The equity research firm and battery minerals market commentator has suggested last week’s announcement by Shenzhen-traded Tianqi of an equity sale by Chinese parent (up to 6% of the company’s stock over six months) to help meet looming debt repayment obligations merely highlighted the continuing absence of favourable terms for any selldown of Tianqi’s stake in its WA mining and processing joint venture.
JV partner Albemarle and Australian industrial and mining groups Wesfarmers and Fortescue Metals Group are among the reported potential buyers of some or all of Tianqi’s 51% stake in the operator of the low-cost Greenbushes hard-rock mine and emerging Kwinana lithium hydroxide operation.

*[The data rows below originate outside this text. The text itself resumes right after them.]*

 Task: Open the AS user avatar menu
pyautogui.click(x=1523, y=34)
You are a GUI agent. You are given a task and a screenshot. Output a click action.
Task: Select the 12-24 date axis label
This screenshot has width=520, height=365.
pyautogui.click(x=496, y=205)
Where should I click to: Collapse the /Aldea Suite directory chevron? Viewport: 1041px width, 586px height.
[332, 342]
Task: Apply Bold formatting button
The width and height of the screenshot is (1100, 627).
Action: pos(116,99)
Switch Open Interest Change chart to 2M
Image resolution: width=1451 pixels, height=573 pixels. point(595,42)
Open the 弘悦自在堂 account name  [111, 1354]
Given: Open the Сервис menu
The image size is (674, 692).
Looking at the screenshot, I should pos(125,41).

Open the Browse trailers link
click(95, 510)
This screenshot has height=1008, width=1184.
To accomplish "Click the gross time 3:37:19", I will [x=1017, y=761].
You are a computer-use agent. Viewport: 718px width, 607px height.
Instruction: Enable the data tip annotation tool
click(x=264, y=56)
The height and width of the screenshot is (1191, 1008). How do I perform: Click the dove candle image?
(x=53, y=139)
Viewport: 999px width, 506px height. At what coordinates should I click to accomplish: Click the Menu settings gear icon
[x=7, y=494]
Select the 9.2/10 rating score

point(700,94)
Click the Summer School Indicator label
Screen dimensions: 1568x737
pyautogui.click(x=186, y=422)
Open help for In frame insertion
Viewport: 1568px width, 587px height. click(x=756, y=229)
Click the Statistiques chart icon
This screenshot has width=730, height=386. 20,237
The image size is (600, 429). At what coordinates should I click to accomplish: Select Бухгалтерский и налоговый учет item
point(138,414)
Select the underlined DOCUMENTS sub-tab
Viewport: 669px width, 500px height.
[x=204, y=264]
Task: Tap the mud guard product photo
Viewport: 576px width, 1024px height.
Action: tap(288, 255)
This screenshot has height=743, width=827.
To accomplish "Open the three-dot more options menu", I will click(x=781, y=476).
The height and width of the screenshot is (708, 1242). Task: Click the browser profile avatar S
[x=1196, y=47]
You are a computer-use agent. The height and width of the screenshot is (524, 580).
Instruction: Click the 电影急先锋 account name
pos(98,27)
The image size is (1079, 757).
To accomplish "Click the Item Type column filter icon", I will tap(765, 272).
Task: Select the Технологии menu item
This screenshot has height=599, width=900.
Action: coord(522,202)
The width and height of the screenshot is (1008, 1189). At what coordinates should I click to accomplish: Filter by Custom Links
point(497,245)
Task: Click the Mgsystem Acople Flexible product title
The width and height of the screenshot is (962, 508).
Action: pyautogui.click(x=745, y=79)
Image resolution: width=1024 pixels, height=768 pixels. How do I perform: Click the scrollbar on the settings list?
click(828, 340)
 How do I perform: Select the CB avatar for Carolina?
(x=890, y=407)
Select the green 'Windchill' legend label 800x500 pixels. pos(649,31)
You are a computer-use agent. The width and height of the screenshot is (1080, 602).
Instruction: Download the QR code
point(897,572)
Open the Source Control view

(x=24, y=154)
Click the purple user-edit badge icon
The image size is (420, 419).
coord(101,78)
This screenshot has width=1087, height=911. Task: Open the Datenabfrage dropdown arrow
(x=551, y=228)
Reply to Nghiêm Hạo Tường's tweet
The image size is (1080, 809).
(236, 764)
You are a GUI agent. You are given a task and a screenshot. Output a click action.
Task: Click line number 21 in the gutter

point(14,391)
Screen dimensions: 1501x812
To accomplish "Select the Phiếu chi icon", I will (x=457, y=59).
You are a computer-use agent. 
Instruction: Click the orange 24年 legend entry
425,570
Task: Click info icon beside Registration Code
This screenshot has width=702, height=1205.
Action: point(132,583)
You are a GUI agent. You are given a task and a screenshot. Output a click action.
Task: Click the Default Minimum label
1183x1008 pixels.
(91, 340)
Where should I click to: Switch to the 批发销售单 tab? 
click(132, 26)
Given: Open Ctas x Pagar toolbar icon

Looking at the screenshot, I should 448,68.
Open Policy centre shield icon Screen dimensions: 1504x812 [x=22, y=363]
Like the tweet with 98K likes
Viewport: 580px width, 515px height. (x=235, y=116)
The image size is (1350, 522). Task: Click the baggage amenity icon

Media reports last week indicated Chengdu Tianqi Industry Group’s sale of part of its 36% Tianqi Lithium holding might realise US$200 million of proceeds, but Tianqi’s liquidity problems, in the wake of the plunge in lithium product prices and steep fall in its own market value this year, appear unlikely to ease, hence its increasingly urgent talks with providers of debt that includes the $3.5 billion borrowed to fund the purchase of 23.8% of Chile’s SQM in 2018.
Stormcrow says Tianqi borrowed in what was a relatively easy money market at that point in China.
“But with lithium prices falling and money drying up, it has become difficult for Tianqi to service its debt and make money,” the firm says. It believes last month’s announcement by Tianqi that it was examining strategic options for Greenbushes and the Kwinana plant opened a window to the sector’s future – despite all the strings that appear to be attached to any deal – with a suitor having to show some real faith in that future.
“… In a very real way, the fate of Tianqi will show us the way our market is going to evolve for the foreseeable future,” Stormcrow says.
“If Tianqi find a buyer or investor at good prices, then we can become at least a little more relaxed about the prospects for the industry. At the opposite extreme, if even Tainqi’s partner in Greenbushes, Albemarle, are unwilling to take a larger stake in the Greenbushes mine, this is a likely indication that we are going to see hard times ahead.
“As of [last week’s equity sale announcement by Chengdu Tianqi] one can be forgiven for thinking that the situation is not good.”
Stormcrow says Greenbushes is “one of the very few hard rock deposits that can economically produce spodumene concentrate even at these lithium prices”, which have worsened in May.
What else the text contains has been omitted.